Experts also highlight the lack of transparency in how IRCC uses technology to process applications.

Bellissimo recalled when the public first learned that IRCC had introduced tools like Chinook without disclosure or consultation — information that only came to light through Access to Information requests. However, in a 2022 statement, IRCC stated that Chinook only extracts information from applications to create a clear and user-friendly format for officers.

Belissimo has long advocated for greater transparency.

In 2022, he submitted a brief to the House of Commons Standing Committee on Citizenship, proposing measures such as passing laws governing AI use, establishing specialized training for staff, and implementing independent external audits with enforcement powers.

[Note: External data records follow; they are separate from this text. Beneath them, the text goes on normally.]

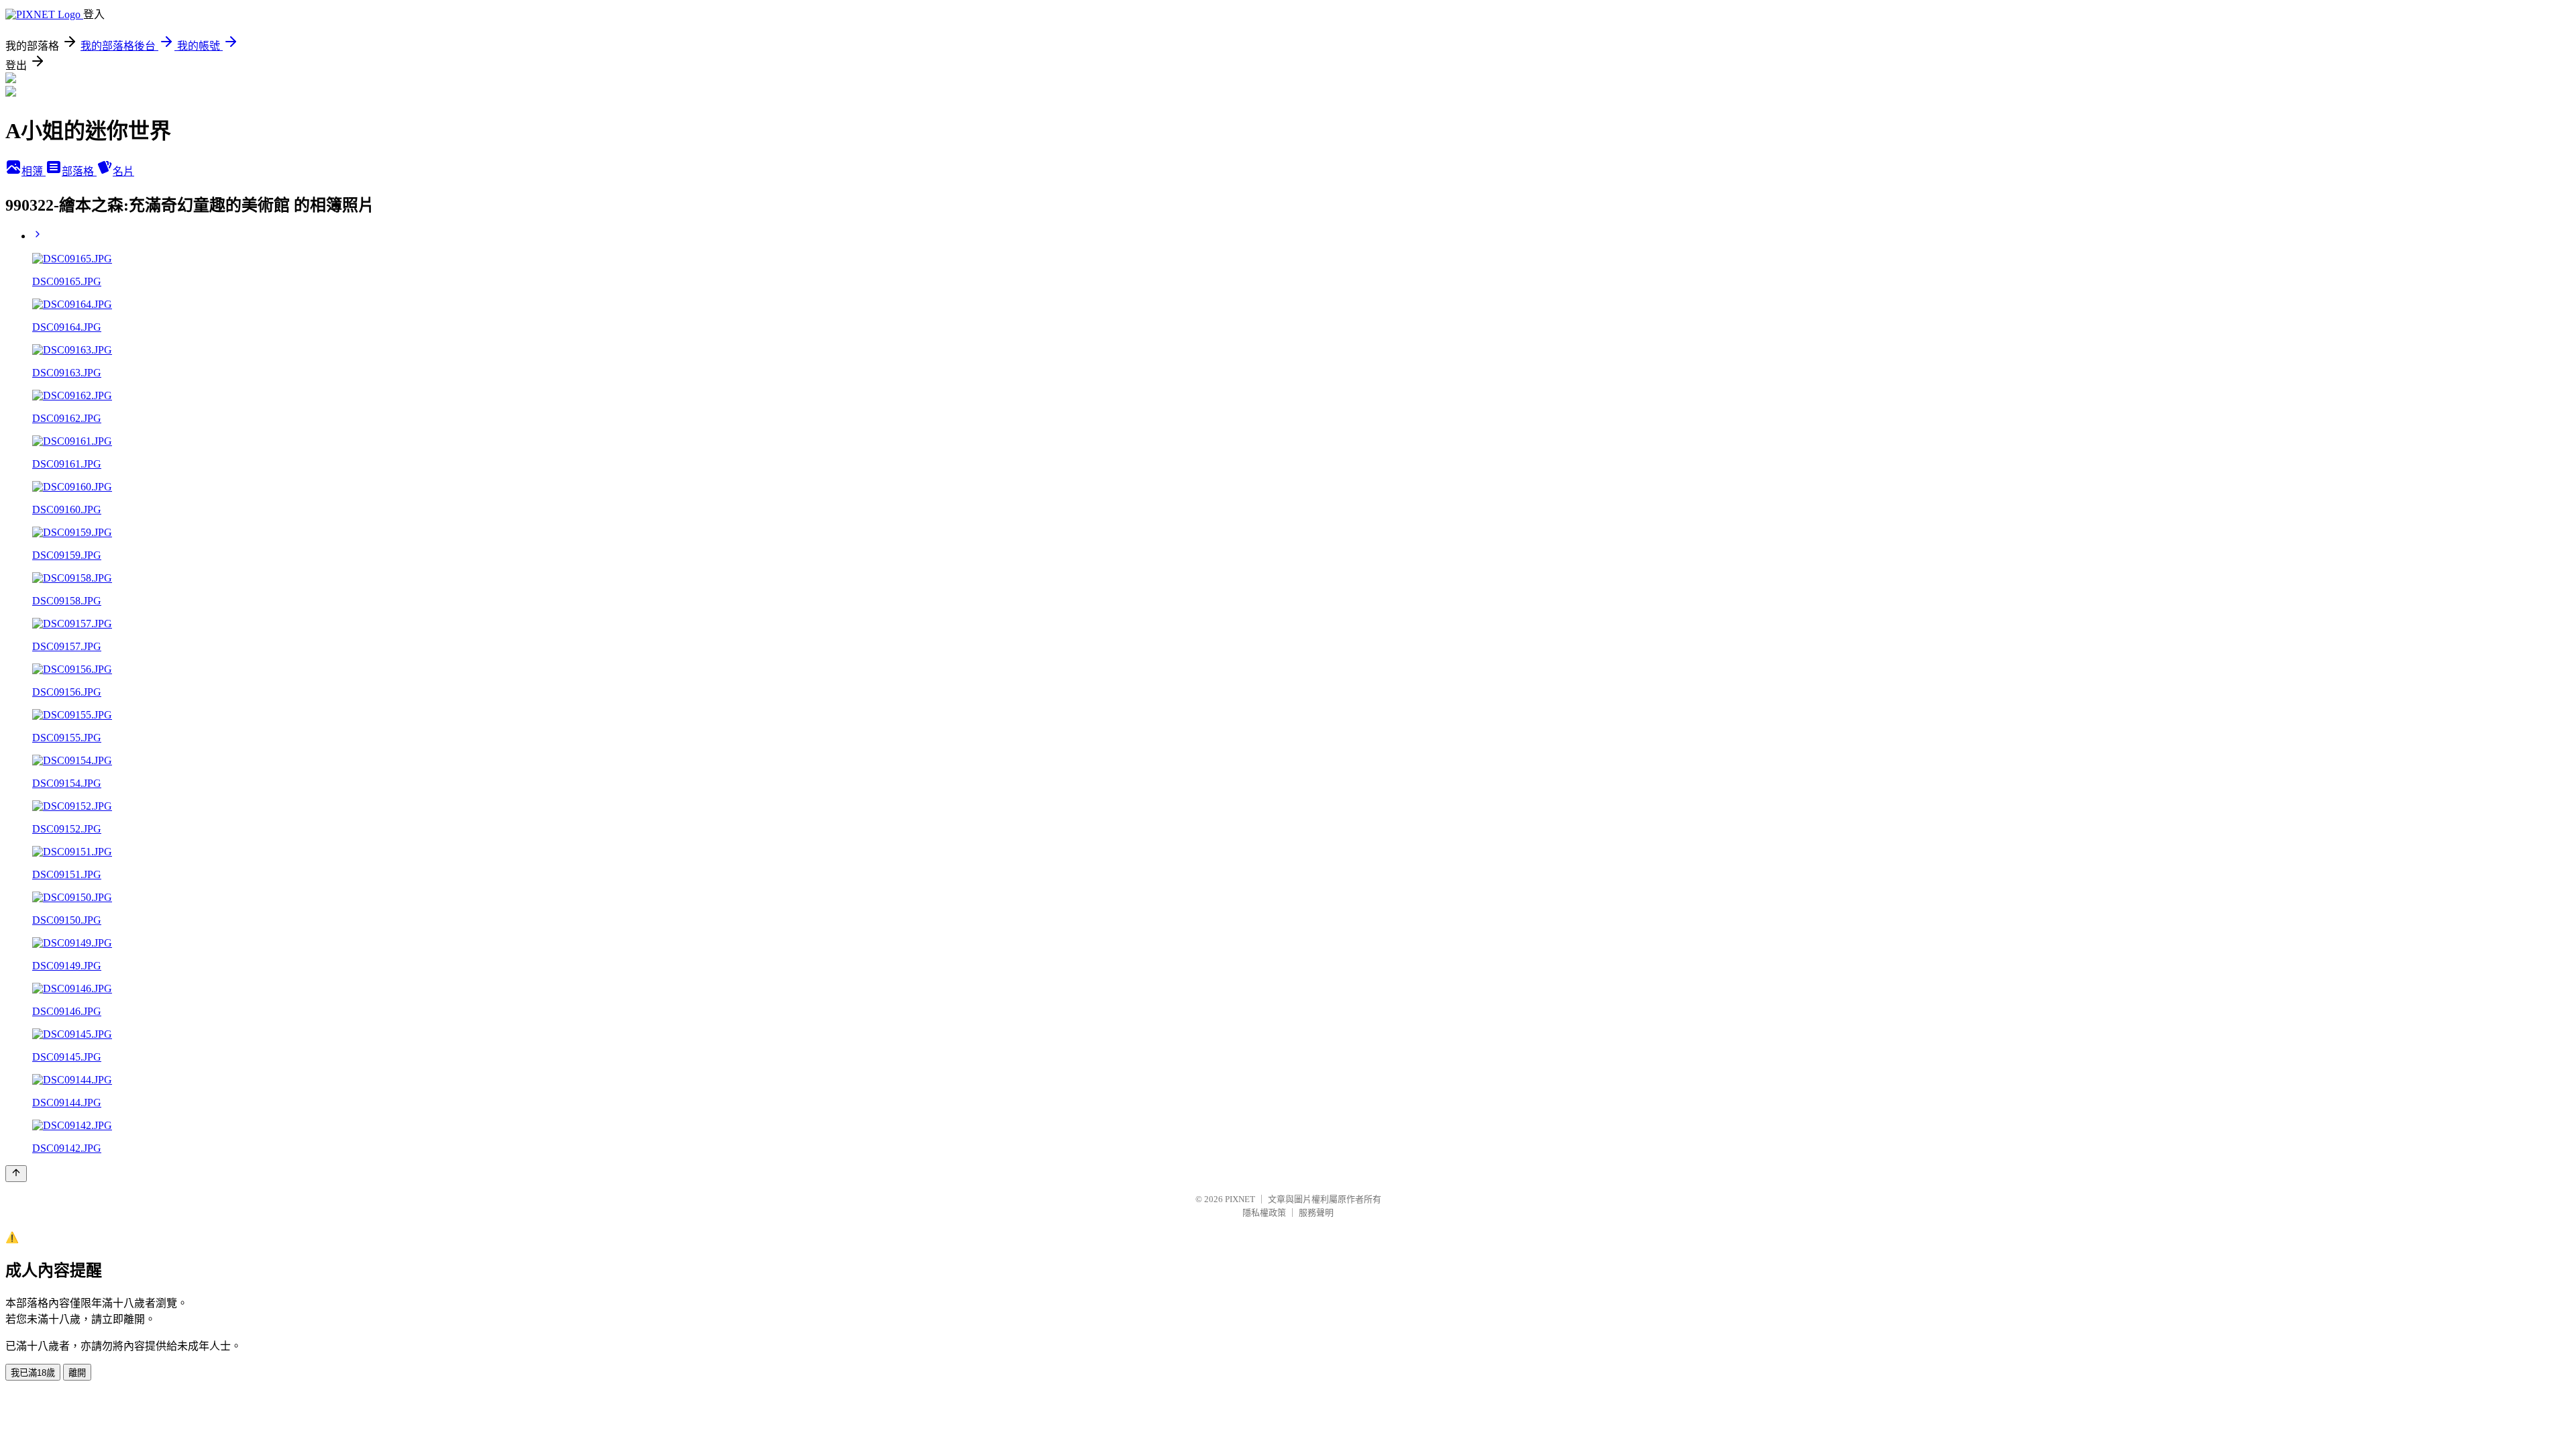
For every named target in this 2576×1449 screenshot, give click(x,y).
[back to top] (16, 1173)
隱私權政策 (1264, 1213)
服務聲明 (1316, 1213)
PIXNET (1240, 1199)
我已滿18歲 (33, 1373)
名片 (123, 171)
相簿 (33, 171)
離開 (77, 1373)
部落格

The essence of the brief was that without legislated guardrails, AI risks replicating historical patterns of discrimination within Canadian immigration,” he explained.

Belissimo said that it’s about ensuring that technology is used responsibly and that immigration advocates should be treated as partners rather than watchdogs.

Molnar also notes that Canada is increasingly relying on private companies for automated immigration and border management tools. She pointed out that these partnerships are opaque, with undisclosed contracts that make it almost impossible for lawyers and applicants to find out how decisions are made.

“Canada could be a leader in rights-based innovation, but right now, the use of automated decision-making systems in immigration looks more like an experiment on vulnerable populations than a fair or just reform to a system that desperately needs it,” she said.